[START ENTRIES SUPPLIED]

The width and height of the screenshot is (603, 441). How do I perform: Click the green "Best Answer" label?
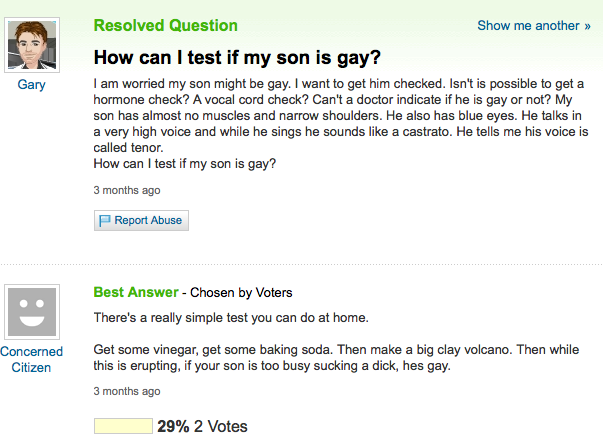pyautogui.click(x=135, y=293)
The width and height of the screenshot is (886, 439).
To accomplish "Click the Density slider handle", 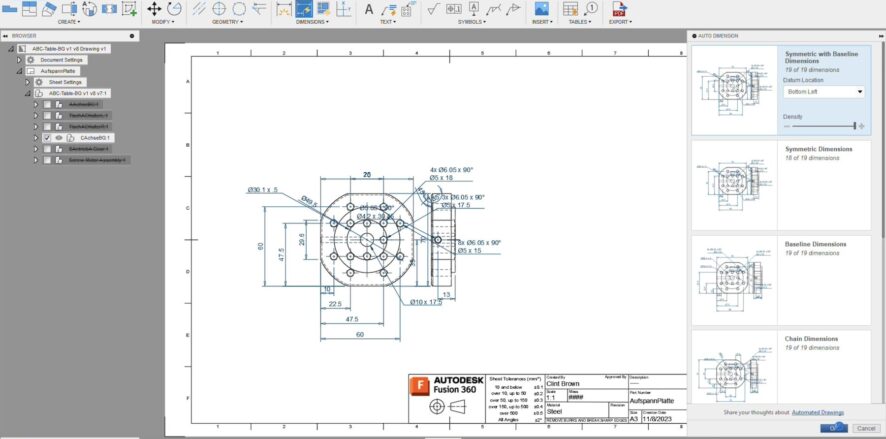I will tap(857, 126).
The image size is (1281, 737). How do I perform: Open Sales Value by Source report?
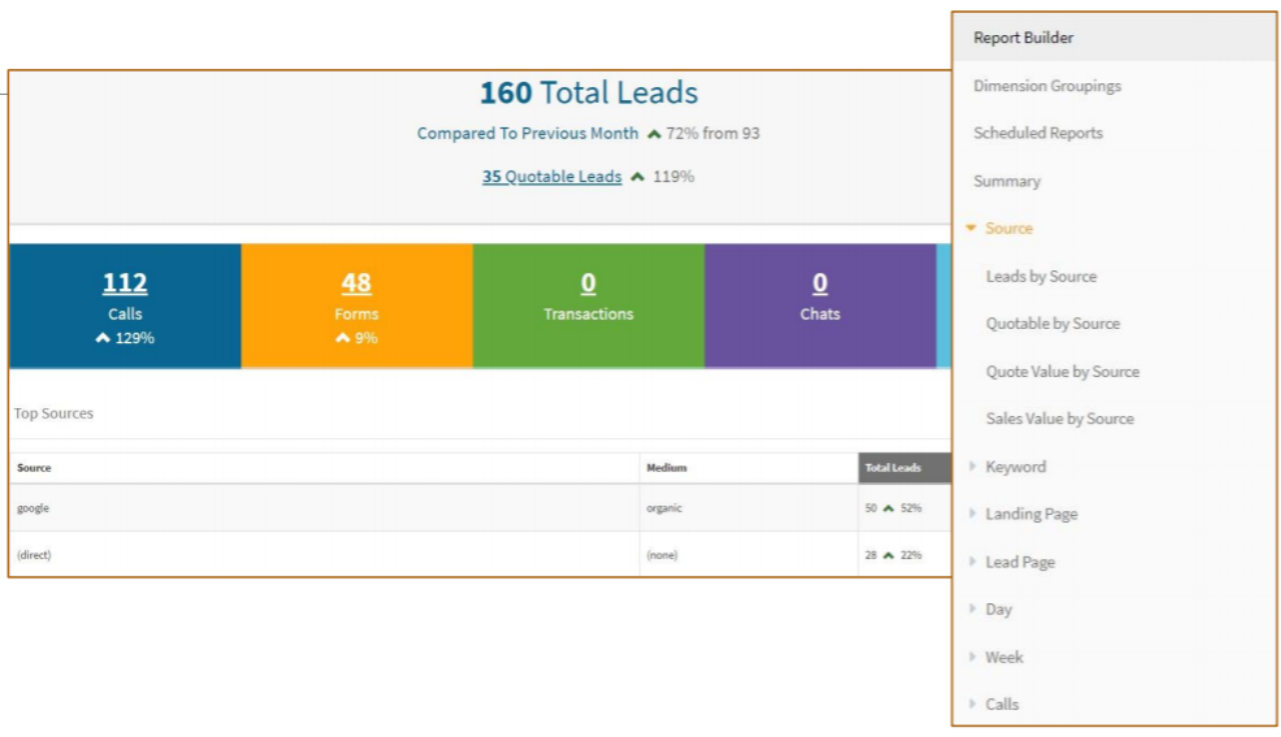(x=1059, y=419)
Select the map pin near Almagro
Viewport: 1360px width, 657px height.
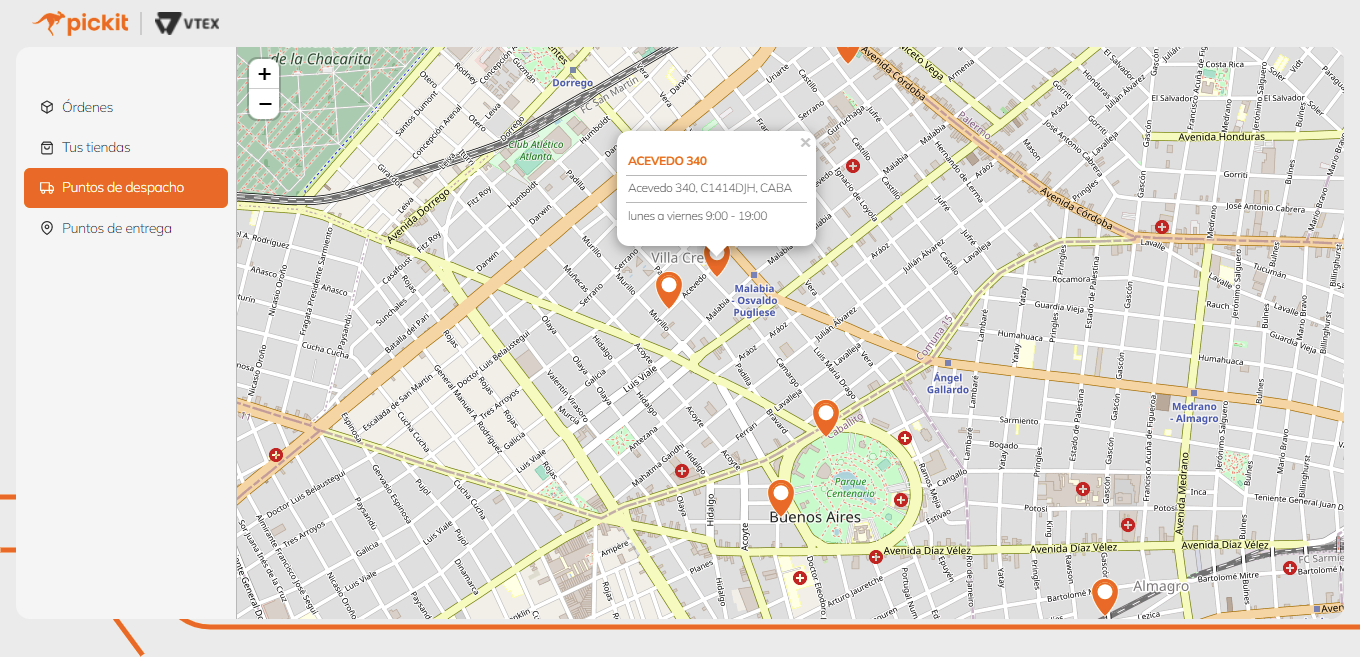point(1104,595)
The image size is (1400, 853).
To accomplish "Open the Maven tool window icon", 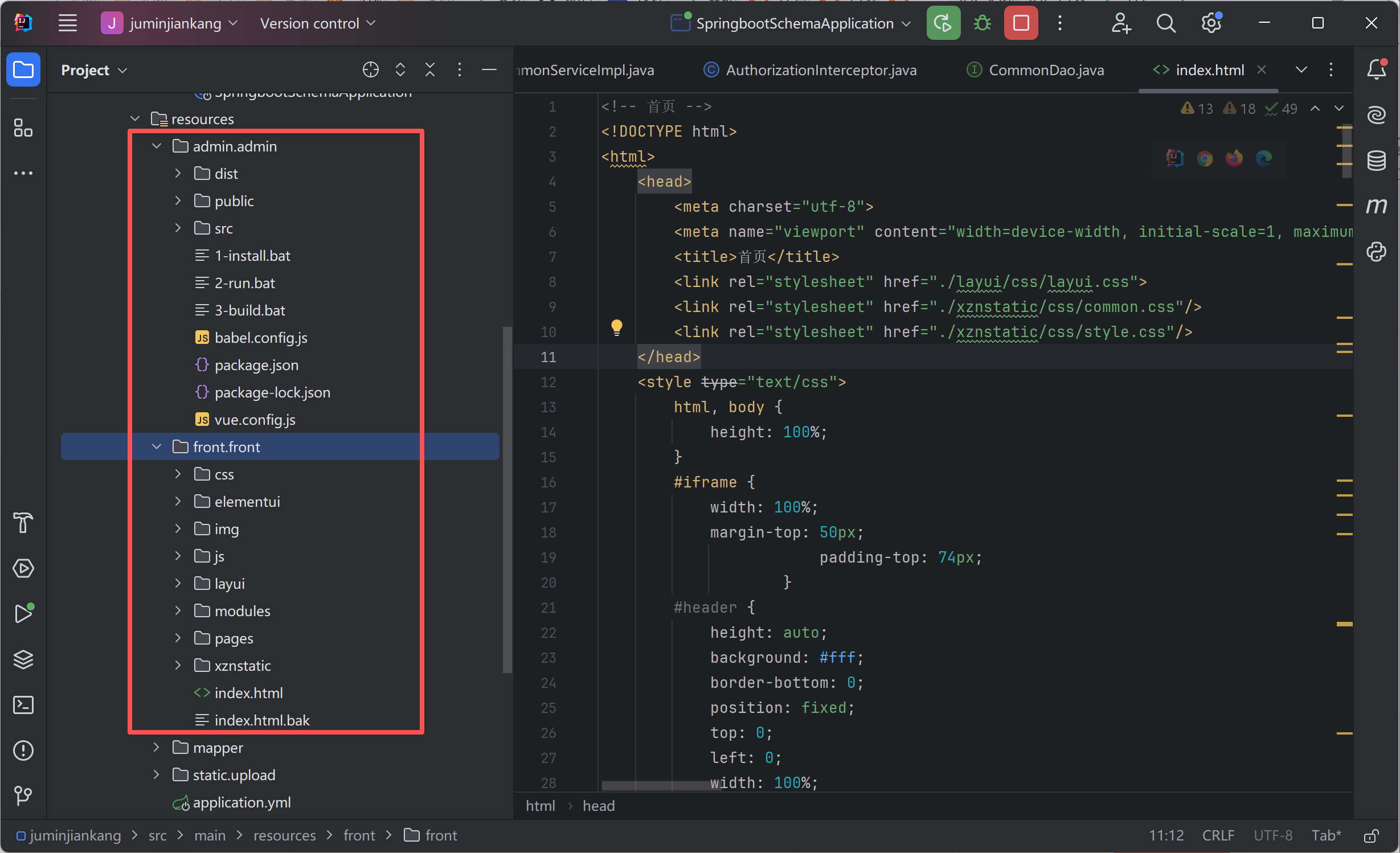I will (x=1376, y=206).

[END ENTRIES SUPPLIED]

#### THE PROBLEM:
Please switch "green" to "blue" in everything from the start of the data above down to the line containing "pyautogui.click(x=135, y=293)", changing nothing else. Give back only those lines, leaving out the pictures.

#### OUTPUT BELOW:
The width and height of the screenshot is (603, 441). How do I perform: Click the blue "Best Answer" label?
pyautogui.click(x=135, y=293)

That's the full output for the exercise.